__SECCIÓN DEL DOCUMENTO__.
● ● ●
Me detengo a revisar lo que llevo escrito hasta ahora y creo que este texto es buen ejemplo de mi frustración y de mi caótica manera de reflexionar. Comencé con la intención de explicar por qué Excalibur provocó mi instante de ilusión pero mi indignación ha prevalecido, manifiesta en los párrafos
anteriores. No quiero convertir esto en un mero conjunto de réplicas, así que sin más dilación voy a continuar con mi propósito inicial.
¿Por qué la causa de salvar a Excalibur cobró una importancia inesperada y difícil de comprender para muchos? No tengo perro pero sí empatía, familia, amigos y sentimientos. Esto es suficiente para comprender el dolor que tuvo que atravesar Javier. Por desgracia no puede hacer nada por cambiar la situación de Teresa, pero si podía tratar de salvar a su perro de un asesinato injustificado. Su petición era lógica pero, para variar, el gobierno no escuchó. Otros sí escuchamos su llamamiento. A muchos de ellos se les etiqueta como ‘defensores de los animales’. Yo no pertenezco al Partido Animalista ni a ninguna otra asociación. Para mí defender a Excalibur no era defender a un animal, sino defender nuestros valores más simple pero más olvidados: la sensibilidad, la humanidad, la piedad y el sentido común. Me parece todo un símbolo, no sólo por su carismático nombre, si no por su inocencia. Rara vez la gente sale a la calle sin que tintes económicos o políticos manchen sus peticiones. Cuando lo que se pide es justicia, hay que sumarse, por muy pequeño que sea el acto.
● ● ●
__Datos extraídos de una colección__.
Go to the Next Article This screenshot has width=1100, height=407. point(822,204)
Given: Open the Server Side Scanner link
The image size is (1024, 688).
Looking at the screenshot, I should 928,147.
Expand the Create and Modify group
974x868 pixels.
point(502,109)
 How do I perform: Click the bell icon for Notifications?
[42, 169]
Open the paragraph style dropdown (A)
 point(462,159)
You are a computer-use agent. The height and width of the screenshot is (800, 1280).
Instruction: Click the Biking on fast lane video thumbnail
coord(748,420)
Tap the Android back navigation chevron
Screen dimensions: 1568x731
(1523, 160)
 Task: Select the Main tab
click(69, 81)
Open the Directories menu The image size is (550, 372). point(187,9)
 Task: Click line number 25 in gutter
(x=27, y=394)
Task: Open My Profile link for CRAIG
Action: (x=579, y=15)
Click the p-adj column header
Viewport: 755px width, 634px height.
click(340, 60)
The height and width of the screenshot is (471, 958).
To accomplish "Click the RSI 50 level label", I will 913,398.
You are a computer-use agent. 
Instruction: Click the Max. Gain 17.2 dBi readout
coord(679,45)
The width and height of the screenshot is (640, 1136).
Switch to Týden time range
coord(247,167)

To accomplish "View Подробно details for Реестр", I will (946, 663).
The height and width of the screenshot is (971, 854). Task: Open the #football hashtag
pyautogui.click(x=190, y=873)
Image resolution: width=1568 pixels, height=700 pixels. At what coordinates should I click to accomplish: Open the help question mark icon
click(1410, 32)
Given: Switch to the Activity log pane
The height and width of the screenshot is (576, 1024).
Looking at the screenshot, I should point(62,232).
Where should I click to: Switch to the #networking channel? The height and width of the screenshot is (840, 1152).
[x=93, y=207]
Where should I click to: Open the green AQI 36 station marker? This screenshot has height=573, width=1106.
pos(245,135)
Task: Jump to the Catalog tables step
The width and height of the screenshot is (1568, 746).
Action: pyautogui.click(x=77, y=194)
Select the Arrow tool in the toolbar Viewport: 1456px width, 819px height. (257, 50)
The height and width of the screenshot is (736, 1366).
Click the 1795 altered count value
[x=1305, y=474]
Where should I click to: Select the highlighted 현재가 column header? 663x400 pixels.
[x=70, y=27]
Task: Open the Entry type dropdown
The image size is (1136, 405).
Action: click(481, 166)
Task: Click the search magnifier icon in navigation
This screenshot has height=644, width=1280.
● ● ●
__TRABAJO A REALIZAR__.
1. Por favor, transcribe del texto sobre Excalibur el pasaje que va desde "Me detengo a" hasta "mi propósito inicial.".
2. Prolonga el texto sobre Excalibur a partir del punto en que termina.
Este material no tiene relación con el texto sobre Excalibur.

__RESPUESTAS DEL EJERCICIO__.
1.
Me detengo a revisar lo que llevo escrito hasta ahora y creo que este texto es buen ejemplo de mi frustración y de mi caótica manera de reflexionar. Comencé con la intención de explicar por qué Excalibur provocó mi instante de ilusión pero mi indignación ha prevalecido, manifiesta en los párrafos
anteriores. No quiero convertir esto en un mero conjunto de réplicas, así que sin más dilación voy a continuar con mi propósito inicial.

2.
Individualmente, podemos tratar de dar nuestro apoyo a pequeños actos, grandes en simbolismo. Por un instante me dejé llevar y me volví un iluso más, un romántico surrealista, y fue maravilloso soñar con una multitud clamando justicia en nombre de un ser tan noble e inocente. ¿No puede ser un perro el símbolo de la humanidad y del apolitismo? ¿No quedaría bonito que un perro hiciese recapacitar a un gobierno? Al fin y al cabo, ser humano y sentir compasión no entienden de política. Durante unos segundos de veras lo creí posible. Fue esperanzador. No se trataba sólo de salvar la vida de Excalibur, se trataba de defender una justicia incontestable, una inocencia pura. Se trataba de fomentar una movilización carente de colores políticos.Por desgracia, todos conocemos el final de esta historia y parece que es la política la que no entiende de humanidad ni de compasión. Una vez más nuestro gobierno nos recuerda con sus actos que esta democracia no se inspira en el ideal de la mesa redonda. Por no salirme de las referencias literarias, nuestros gobernantes no son otra cosa sino la mismísima sombra de Don Quijote. Unos personajes patéticos y delusorios con una imagen de sí mismos muy por encima de la realidad. Les pido que no dejemos que otro caso más de decepción pase en vano. No seamos Sancho Panza. No seamos fieles vasallos, cómplices de semejantes locuras. No sigamos a los que están ciegos de razón, porque la razón la tiene el pueblo (soberano, recordemos). No nos dejemos contagiar por la enfermedad que realmente asola a España: la parálisis social. Demos pequeños pasos unidos y cambiemos esta situación. Tenemos que unir nuestras voces para hacernos oír por estos sordos voluntarios, por este gobierno que se distingue por su miedo a consultar y que dirige sin pedir opinión.
Gracias, Excalibur, por devolvernos la ilusión de poder cambiar las cosas.